==== Record excerpts

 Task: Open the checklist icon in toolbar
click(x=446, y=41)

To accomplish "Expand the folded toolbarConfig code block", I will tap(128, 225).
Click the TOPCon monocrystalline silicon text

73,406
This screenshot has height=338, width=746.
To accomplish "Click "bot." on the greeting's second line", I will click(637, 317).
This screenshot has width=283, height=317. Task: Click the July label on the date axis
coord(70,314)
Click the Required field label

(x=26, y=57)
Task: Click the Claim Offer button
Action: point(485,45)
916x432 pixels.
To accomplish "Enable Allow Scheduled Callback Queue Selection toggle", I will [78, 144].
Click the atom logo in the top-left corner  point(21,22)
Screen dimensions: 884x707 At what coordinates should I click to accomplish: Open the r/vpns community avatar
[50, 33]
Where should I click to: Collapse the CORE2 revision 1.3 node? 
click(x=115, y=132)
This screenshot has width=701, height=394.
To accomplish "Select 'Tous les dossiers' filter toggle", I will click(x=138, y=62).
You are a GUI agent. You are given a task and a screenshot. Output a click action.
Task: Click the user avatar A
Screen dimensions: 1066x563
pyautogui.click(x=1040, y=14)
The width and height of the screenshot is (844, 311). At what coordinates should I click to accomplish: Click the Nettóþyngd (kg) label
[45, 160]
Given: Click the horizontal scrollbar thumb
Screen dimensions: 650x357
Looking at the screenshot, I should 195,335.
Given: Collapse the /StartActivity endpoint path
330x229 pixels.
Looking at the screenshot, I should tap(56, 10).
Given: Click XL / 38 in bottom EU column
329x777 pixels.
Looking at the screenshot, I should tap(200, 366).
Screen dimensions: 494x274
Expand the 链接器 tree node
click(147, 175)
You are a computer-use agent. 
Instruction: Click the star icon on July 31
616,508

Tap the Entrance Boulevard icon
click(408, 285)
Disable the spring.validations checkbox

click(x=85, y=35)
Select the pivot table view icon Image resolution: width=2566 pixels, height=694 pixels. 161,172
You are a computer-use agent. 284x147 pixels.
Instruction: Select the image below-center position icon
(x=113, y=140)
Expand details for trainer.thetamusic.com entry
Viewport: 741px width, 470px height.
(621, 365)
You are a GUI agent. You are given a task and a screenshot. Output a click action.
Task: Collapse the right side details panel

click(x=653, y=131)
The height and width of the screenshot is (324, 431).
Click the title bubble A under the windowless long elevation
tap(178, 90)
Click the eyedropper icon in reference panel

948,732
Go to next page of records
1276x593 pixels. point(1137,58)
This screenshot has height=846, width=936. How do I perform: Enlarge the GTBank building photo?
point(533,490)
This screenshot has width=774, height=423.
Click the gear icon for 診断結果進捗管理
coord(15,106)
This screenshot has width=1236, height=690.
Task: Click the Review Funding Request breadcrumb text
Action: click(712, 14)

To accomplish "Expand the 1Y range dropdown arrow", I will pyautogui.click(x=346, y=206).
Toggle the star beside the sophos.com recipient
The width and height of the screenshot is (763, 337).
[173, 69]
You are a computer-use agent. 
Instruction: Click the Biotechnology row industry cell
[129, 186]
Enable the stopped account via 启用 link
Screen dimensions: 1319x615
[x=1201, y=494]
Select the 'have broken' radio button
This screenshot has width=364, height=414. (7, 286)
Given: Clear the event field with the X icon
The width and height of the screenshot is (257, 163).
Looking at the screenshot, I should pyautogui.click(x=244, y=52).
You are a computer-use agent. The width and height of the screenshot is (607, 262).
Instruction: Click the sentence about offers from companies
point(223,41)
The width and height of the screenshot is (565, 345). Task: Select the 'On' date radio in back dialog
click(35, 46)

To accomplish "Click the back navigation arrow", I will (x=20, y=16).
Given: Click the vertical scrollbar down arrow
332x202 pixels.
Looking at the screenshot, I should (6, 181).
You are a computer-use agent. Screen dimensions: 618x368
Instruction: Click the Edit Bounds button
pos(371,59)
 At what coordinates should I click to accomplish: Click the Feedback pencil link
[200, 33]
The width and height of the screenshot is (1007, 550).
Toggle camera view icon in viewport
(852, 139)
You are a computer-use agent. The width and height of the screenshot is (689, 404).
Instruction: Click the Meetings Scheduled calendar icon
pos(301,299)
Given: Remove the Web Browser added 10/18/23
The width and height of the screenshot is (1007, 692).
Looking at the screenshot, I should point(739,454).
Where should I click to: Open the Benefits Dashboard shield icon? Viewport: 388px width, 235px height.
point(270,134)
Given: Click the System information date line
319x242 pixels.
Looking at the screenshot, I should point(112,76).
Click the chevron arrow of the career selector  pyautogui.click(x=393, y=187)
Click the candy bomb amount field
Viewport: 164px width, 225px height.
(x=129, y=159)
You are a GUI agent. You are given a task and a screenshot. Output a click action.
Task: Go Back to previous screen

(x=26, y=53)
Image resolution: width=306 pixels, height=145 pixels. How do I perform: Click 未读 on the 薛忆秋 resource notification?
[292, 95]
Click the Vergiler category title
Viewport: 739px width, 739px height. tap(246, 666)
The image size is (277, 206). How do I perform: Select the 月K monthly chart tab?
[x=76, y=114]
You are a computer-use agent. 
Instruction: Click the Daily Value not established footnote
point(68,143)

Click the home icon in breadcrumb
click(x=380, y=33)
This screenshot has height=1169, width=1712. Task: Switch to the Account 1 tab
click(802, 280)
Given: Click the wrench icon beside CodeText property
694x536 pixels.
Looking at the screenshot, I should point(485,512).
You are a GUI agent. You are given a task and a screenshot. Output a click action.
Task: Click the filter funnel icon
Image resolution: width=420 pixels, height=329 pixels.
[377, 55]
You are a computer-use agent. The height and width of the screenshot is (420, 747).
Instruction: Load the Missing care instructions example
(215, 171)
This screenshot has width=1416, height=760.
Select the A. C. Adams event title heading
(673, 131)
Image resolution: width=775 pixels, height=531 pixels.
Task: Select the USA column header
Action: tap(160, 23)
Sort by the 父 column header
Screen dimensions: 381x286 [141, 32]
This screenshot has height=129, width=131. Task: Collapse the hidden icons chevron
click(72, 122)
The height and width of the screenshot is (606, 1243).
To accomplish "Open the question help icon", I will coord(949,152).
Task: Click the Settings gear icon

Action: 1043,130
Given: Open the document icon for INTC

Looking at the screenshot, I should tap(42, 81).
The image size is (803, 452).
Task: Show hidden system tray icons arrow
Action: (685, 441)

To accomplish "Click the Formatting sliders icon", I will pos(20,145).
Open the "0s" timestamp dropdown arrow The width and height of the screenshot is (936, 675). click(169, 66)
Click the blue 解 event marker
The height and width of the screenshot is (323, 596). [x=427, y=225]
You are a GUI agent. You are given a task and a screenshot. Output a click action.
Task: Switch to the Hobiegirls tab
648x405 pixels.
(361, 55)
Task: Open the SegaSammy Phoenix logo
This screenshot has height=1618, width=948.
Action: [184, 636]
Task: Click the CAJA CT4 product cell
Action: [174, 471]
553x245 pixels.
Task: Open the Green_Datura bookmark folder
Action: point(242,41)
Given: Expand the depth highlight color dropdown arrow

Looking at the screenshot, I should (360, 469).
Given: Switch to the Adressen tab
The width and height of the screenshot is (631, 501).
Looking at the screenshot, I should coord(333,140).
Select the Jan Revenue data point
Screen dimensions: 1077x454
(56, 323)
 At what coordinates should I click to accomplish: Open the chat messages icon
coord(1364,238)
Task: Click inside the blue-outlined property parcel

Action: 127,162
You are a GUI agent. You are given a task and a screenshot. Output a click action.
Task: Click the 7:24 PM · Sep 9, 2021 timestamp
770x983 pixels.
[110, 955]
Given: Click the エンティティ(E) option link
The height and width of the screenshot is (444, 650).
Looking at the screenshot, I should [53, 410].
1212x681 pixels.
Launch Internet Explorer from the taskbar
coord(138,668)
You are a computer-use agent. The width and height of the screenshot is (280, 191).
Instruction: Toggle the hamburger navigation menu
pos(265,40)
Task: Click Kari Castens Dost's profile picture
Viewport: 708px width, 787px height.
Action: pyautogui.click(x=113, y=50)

========

(Assignment):
Exactly the lines from the one containing "The height and width of the screenshot is (444, 650)." through the final line of the records must appear in your reply, and no others.

(Problem solution):
The height and width of the screenshot is (444, 650).
Looking at the screenshot, I should [53, 410].
1212x681 pixels.
Launch Internet Explorer from the taskbar
coord(138,668)
You are a computer-use agent. The width and height of the screenshot is (280, 191).
Instruction: Toggle the hamburger navigation menu
pos(265,40)
Task: Click Kari Castens Dost's profile picture
Viewport: 708px width, 787px height.
Action: pyautogui.click(x=113, y=50)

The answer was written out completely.